20 May 2007

Ye Also Shall Bear Witness

An excerpt from the sermon preached today at Holy Incarnation Antiochian Orthodox Christian Church, a Western Rite Vicariate parish in the Self-Ruled Antiochian Orthodox Christian Archdiocese of North America.


The Spirit does not testify to us so that this Comfort and Love of God remains concealed within ourselves, or within this little community. For that is not Love’s way. Love has given Himself to us by His Spirit so that, through us, the Spirit might constantly testify. Listen again to Our Lord: He shall testify of me: and ye also shall bear witness.

Without a doubt, these words are spoken chiefly to the Holy Apostles, because Our Lord continues by saying because ye have been with me from the beginning. And so they are the primary witnesses.
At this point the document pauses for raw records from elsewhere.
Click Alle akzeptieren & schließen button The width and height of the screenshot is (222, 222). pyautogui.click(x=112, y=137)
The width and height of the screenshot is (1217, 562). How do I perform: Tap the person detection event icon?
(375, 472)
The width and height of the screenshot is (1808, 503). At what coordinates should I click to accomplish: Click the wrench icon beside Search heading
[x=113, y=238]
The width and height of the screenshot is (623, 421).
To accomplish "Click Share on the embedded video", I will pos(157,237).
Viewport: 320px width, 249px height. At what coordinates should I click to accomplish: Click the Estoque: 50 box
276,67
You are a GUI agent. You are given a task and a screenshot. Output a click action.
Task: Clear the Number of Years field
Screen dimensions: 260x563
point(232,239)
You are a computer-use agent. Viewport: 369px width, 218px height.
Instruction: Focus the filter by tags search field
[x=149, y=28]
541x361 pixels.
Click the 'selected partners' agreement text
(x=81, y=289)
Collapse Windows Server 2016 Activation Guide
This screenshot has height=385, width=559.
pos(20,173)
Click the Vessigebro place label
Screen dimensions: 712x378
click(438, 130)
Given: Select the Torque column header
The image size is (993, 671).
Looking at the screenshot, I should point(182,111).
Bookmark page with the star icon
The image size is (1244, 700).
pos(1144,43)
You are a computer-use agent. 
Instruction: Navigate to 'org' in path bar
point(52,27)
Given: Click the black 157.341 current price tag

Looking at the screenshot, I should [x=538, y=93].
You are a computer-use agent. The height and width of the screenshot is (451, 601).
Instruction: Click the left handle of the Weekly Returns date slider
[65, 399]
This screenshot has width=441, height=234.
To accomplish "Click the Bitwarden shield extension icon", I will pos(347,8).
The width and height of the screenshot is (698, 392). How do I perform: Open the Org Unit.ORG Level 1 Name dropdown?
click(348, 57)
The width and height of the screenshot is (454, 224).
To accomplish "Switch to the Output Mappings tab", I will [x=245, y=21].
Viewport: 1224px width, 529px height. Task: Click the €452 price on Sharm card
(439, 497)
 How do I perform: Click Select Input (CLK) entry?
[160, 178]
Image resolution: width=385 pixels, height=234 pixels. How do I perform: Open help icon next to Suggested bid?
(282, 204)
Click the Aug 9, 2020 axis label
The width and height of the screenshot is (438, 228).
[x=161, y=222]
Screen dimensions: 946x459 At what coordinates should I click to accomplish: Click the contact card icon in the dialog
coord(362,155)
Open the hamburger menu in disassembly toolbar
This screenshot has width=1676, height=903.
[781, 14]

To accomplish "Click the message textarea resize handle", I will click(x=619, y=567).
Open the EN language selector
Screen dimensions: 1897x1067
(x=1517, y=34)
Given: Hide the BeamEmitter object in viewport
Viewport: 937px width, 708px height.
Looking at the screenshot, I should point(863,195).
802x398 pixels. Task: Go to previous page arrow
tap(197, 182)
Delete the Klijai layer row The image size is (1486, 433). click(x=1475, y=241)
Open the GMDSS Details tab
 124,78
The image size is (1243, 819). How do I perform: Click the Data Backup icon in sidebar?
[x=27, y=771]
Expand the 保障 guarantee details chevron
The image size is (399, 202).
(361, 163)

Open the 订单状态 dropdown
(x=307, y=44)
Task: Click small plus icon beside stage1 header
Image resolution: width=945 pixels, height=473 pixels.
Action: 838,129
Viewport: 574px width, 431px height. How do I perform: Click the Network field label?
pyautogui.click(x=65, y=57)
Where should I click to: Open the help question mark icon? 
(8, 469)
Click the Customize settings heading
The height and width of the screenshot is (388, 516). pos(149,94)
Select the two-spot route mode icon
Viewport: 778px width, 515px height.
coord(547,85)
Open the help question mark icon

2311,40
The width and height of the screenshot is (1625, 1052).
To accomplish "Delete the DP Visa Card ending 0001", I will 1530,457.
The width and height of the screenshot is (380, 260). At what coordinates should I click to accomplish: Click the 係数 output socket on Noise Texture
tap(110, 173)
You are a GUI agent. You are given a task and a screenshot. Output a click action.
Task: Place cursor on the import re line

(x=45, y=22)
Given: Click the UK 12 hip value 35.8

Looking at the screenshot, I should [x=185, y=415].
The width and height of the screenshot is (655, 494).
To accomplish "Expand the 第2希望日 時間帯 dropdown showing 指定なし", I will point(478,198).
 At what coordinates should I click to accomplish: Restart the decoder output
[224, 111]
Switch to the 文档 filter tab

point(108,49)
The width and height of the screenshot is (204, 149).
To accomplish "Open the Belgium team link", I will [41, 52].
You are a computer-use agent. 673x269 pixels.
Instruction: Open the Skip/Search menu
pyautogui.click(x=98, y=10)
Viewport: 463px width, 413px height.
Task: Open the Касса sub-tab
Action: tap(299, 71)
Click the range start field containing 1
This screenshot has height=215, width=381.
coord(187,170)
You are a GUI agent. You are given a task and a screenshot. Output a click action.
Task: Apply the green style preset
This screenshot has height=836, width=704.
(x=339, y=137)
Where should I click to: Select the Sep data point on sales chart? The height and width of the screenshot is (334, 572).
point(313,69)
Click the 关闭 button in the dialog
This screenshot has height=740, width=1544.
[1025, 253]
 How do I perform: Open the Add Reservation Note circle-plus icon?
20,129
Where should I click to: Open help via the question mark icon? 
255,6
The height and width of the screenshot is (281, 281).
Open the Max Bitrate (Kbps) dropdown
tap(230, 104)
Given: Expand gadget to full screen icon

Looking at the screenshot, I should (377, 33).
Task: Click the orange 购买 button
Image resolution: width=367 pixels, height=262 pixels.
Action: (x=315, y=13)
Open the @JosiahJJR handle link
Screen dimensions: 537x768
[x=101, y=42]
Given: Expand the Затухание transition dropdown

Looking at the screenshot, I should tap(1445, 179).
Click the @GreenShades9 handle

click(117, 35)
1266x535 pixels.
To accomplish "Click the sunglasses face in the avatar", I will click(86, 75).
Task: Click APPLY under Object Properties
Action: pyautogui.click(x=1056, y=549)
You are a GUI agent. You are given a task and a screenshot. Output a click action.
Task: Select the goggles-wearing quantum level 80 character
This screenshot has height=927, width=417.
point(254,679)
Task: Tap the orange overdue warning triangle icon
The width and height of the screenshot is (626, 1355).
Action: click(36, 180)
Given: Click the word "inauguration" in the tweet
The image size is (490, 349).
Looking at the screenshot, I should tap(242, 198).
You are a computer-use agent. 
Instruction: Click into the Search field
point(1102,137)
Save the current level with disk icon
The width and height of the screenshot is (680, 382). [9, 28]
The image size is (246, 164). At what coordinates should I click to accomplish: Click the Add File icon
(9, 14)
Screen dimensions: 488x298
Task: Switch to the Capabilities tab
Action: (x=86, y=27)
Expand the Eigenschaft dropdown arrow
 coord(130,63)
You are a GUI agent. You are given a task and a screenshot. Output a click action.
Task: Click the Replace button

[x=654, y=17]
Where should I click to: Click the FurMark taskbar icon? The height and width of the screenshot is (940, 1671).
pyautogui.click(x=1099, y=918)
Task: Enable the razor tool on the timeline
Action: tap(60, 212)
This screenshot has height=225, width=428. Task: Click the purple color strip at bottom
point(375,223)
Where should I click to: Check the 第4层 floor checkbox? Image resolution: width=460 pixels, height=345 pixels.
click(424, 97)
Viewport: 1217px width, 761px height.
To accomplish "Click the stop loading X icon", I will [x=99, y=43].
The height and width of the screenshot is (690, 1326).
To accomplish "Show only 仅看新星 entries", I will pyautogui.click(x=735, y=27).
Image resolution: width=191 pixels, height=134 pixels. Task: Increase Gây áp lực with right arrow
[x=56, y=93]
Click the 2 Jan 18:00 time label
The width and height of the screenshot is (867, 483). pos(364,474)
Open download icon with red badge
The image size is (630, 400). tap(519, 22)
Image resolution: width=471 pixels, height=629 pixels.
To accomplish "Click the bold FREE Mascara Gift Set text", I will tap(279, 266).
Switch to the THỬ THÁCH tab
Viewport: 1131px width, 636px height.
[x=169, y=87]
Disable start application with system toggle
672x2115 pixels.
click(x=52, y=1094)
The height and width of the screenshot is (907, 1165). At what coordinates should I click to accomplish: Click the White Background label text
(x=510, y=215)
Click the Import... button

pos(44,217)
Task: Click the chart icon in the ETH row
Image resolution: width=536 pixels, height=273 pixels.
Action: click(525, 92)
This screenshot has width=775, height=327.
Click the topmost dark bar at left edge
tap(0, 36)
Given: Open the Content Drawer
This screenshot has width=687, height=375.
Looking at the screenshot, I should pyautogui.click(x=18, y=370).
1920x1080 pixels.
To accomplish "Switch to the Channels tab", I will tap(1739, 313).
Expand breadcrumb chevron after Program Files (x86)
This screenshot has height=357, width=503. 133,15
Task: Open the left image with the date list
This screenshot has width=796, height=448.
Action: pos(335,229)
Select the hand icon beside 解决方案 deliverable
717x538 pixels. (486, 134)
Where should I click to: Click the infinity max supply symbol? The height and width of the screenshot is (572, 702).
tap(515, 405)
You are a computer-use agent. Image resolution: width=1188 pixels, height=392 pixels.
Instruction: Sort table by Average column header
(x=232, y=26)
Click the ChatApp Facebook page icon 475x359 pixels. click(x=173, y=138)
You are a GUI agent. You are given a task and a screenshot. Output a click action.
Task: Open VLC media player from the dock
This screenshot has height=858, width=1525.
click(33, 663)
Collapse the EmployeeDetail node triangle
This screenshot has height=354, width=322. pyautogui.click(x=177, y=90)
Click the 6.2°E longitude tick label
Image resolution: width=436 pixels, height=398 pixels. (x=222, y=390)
And by the Spirit this testimony and witness-bearing has been handed down to their successors, even to His Grace, Bishop MARK around whom we are today gathered. His Grace has received the grace of the Holy Spirit so that, by his life, by his character, by his preaching, by his shepherding, and by his benevolent rule in the Church, His Grace might testify and bear witness of the Love of God whose sacrifice is both our means of salvation and our life. And so we have prayed for His Grace, that he would “be in word and conversation a wholesome example to the people committed to his charge, that he with them may attain unto everlasting life.”

Yet as His Grace bears witness as the Church gathers around him, so also ought we—and all the faithful—to bear witness together in unity with His Grace. For Our Lord Jesus says ye also shall bear witness; that is, “all of you shall testify of Me.” For the Spirit is given not to one man only, but to the whole Church. And He is given, not so that one may bear witness for all, but so that all might together bear witness in the unity of the Body. As St Augustine says, “The Holy Spirit by His testimony made others testify.” Together with the Bishop, then, we are to bear witness and testify that the love of God is poured forth in our hearts, by the Holy Spirit, who is given to us.

Let us recall, however, that our testimony is not only a testimony in words; and that we testify not chiefly by what we say. Rather, the martyrs and saints have taught us that we testify chiefly by how we live—by the love we show all men, even those who are not of the household of faith. “Converting the hatred of our enemies into love” (St Augustine)—that is what the Spirit has testified to us by pointing us to Love Himself. For how did He respond? When he was reviled, [He] did not revile: when he suffered, he threatened not: but delivered himself to him that judged him unjustly.